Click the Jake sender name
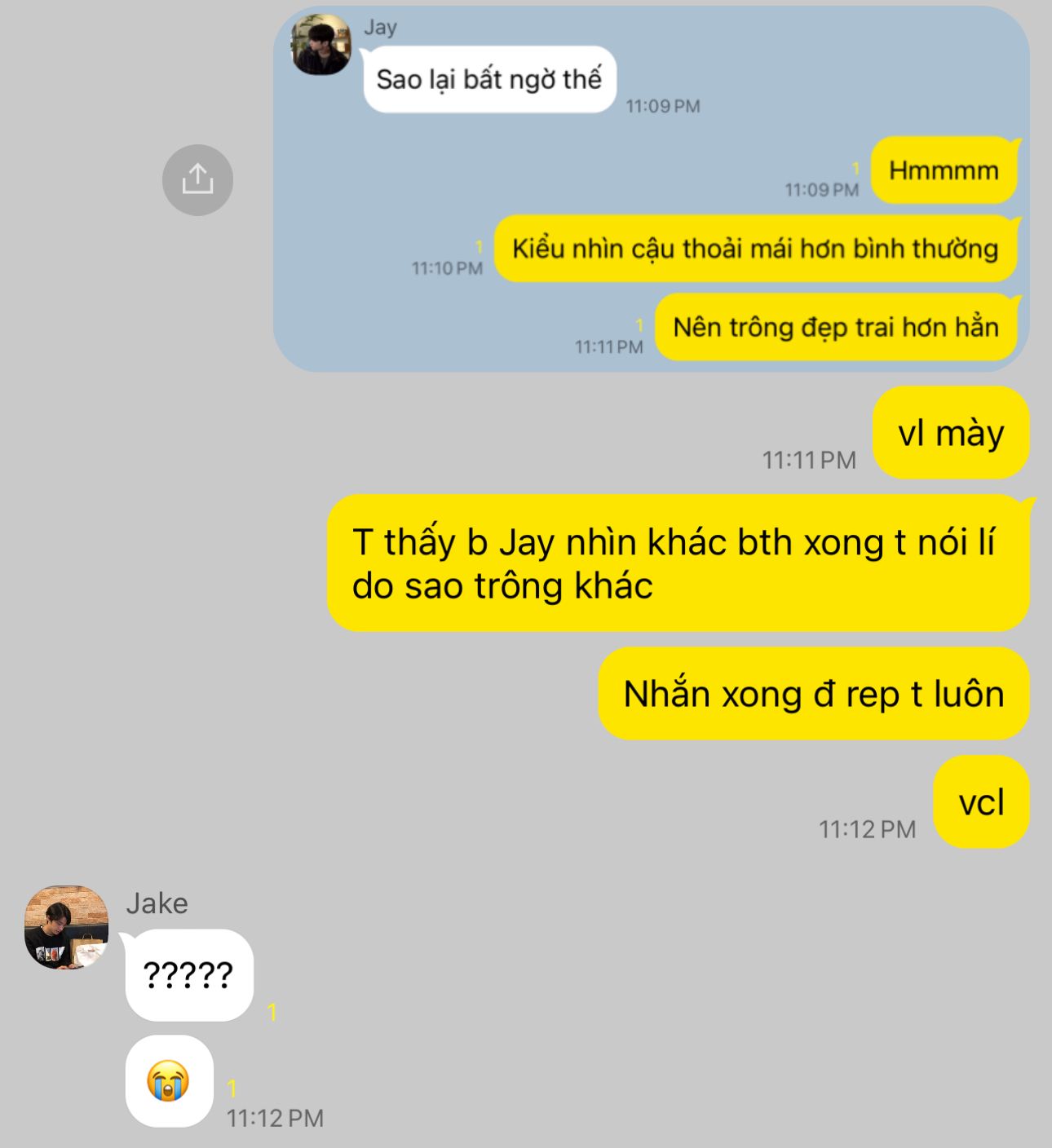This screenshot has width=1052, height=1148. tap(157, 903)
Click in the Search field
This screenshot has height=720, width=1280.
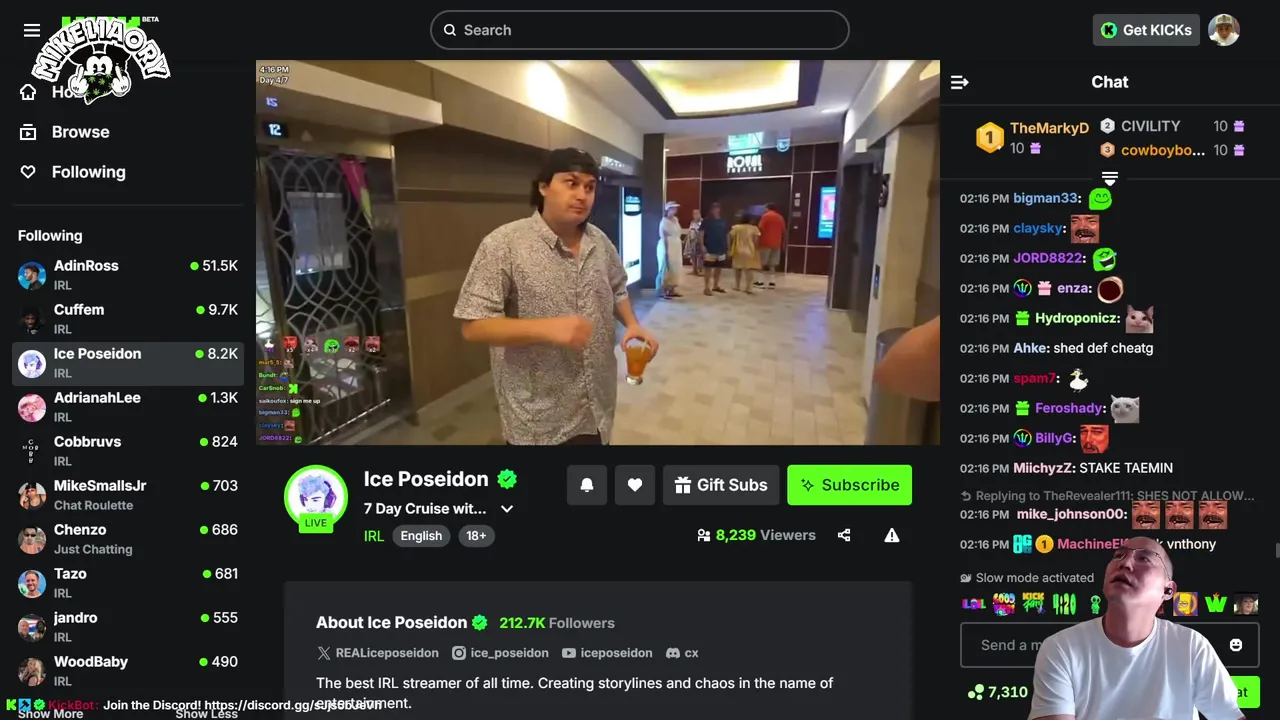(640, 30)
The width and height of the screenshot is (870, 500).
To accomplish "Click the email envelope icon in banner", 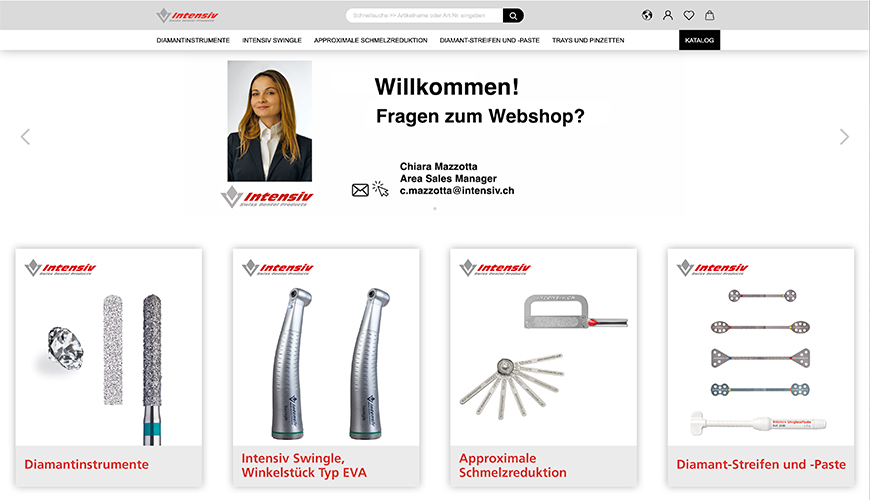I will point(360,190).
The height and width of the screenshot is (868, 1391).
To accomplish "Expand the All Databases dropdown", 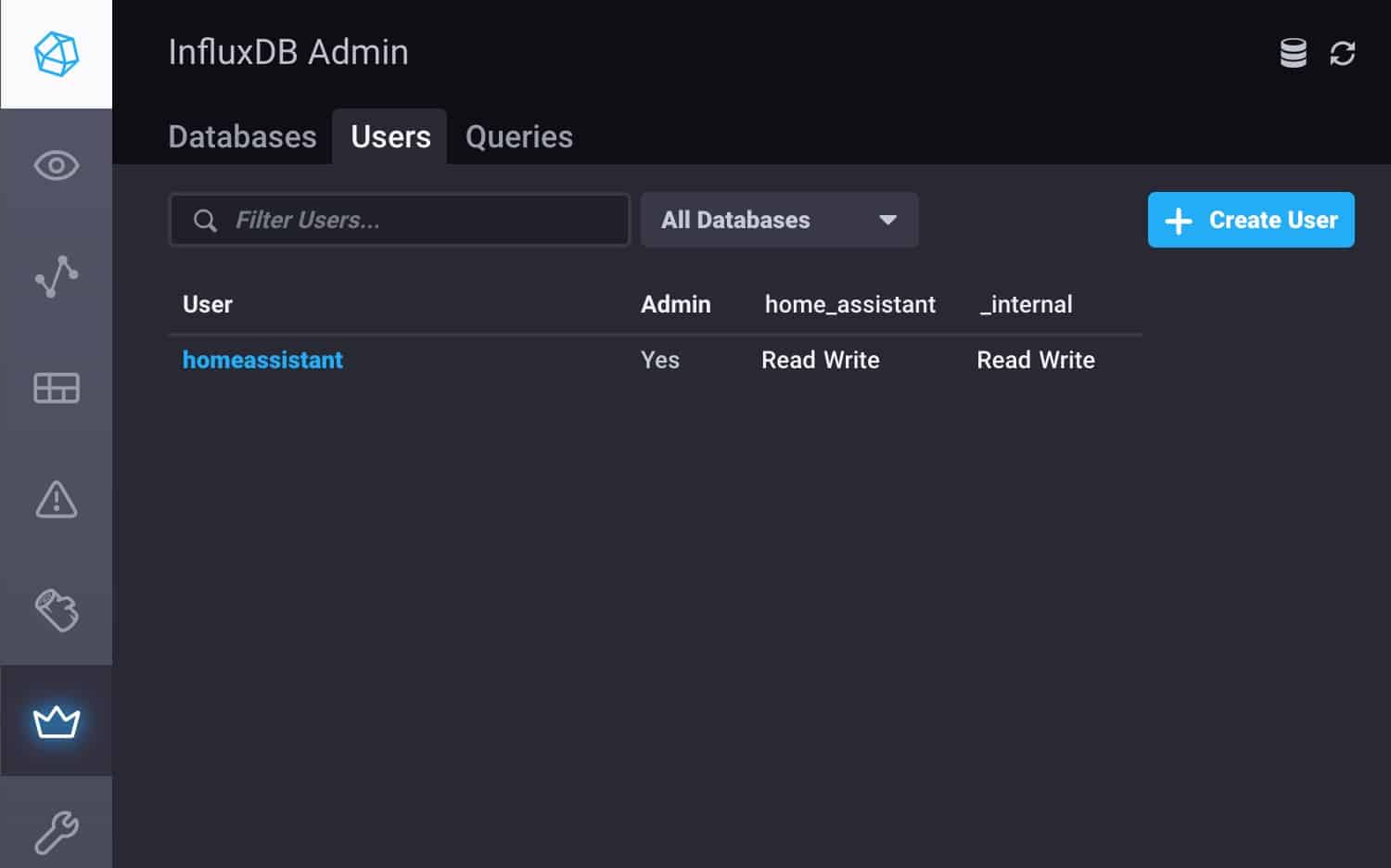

_Written request_
Update the lines starting at the one containing "The height and" and ending with the final line, so that "dropdown" becomes "menu" and nothing else changes. Omit the pictures from your answer.

_Exercise output_
The height and width of the screenshot is (868, 1391).
To accomplish "Expand the All Databases menu", 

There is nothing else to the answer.